**Task**
Look over the entries and say how many lines include the word "Given". Only the number, please.
-=-=-
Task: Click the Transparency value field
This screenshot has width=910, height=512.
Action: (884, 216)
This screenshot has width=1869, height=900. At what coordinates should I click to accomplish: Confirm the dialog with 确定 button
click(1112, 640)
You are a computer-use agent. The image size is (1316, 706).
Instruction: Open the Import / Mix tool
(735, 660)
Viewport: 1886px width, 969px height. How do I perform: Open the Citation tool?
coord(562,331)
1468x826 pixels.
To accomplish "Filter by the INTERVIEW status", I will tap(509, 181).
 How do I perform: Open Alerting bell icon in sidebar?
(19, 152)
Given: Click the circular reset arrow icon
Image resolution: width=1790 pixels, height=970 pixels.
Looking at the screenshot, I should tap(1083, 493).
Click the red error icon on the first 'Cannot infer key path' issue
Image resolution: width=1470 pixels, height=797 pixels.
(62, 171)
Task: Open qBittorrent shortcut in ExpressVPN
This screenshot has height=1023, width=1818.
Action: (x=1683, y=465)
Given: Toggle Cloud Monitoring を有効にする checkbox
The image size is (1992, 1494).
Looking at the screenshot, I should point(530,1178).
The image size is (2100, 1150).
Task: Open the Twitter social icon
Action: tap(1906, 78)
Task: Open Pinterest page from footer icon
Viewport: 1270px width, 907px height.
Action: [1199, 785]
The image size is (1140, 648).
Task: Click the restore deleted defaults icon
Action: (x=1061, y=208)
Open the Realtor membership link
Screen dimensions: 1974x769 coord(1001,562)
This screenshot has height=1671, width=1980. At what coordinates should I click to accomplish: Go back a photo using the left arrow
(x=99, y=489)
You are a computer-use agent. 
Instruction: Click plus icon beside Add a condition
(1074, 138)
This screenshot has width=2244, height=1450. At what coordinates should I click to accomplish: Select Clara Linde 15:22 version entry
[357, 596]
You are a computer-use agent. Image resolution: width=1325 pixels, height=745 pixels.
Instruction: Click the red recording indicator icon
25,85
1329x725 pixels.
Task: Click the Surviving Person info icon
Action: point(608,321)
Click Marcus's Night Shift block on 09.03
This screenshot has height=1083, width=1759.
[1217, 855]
-=-=-
**Completed task**
2